Winfield Strock writes science fiction and steampunk, if nothing else I got to learn what this mystical genre was. For those of you who don't know, it's the sci-fi sub-genre set in the time when steam power was still widely used, but the writer usually provides alternative technology.
M.P.-What guides your writing?
W.S.-A thought, a concept, an idea for a character; each of these has driven me to write. My best first effort began while working at a hotel in the middle of the night. I realized how many people make the world work the way it does and all of them not really seen as people while they work. So I wrote about a cab driver who wondered each night whether he would perpetrate evil or good based on his fares. My first book came from a series of imaginings that started with the thought that maybe history’s greatest adventures might not have ever been written. If so, why? What if the first radio transmission triggered an invitation to another world, not so far away? Why is Mars red? Why is it so dead and yet shows tiny signs of life not so long ago?
M.P.-Since you intertwine the past and science fiction how much research do you put into your books?
W.S.-I research in spurts. One of my characters is pulled straight from history, Nicolai Kibalchich. Of course I’ve imagined life for him within my book, but it begins with his place in history assassinating Russia’s Czar. I concentrate more on the story and the characters’ development than any great technical detail or accuracy. I want enough detail to put the reader in the scene, nothing more.

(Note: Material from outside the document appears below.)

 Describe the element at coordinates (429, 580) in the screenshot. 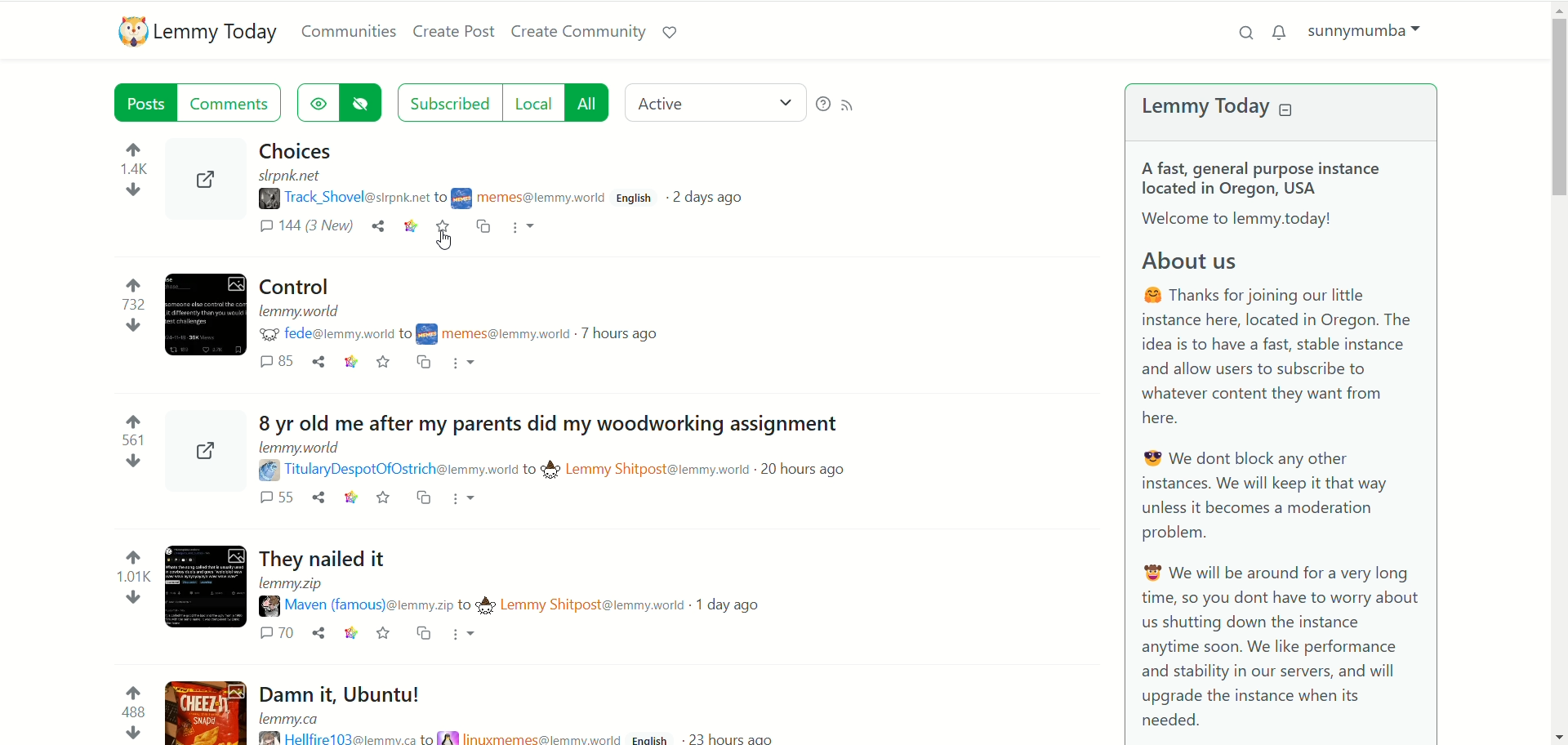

M.P.-Your first book was a trilogy wrapped in one book, do you see yourself writing a series in the future?
W.S-Short answer, definitely. I’ve recently released a prequel short story Voices Amongst the Aether and I’m writing a sequel, tentatively titled Aether Legions. From here I see a third book forming in the clouds on the horizon. I really like the idea of characters developing over the course of time, although I can’t imagine ever writing my lead characters into their old age.
M.P.-Since steampunk is a reflection of the works of Verne and Wells which writer would you say influenced you when you were young?

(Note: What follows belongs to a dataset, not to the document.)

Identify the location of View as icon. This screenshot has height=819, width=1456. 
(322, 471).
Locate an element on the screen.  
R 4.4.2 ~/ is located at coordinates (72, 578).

W.S.-First was Frank Herbert of Dune fame, then Stephen King, H.P. Lovecraft, Michael Morcock, and Edgar Allen Poe; though several people have likened my style to Edgar Rice Burroughs.
M.P.-Can you tell us a little about your current book?
W.S.-Voices Amongst the Aether begins the Aether series. Goaded into adventure by an old friend, writer Julian Turleau invites a young inventor and his wife into his home. Their goal? Invent the first wireless communications and make their mark on world history. When fear and jealousy collide with excited pride, all hell breaks loose amidst their breakthrough. Amidst the turmoil they nearly miss an unexpected surprise.
What’s next for you?
I’m writing a sequel for ‘Adventures’ and two other works, one is a short story that keeps growing and the other is a contemporary science fiction novel about alternate means of interstellar travel and a strange sort of contest between alien enemies to court Earth in their millennial war.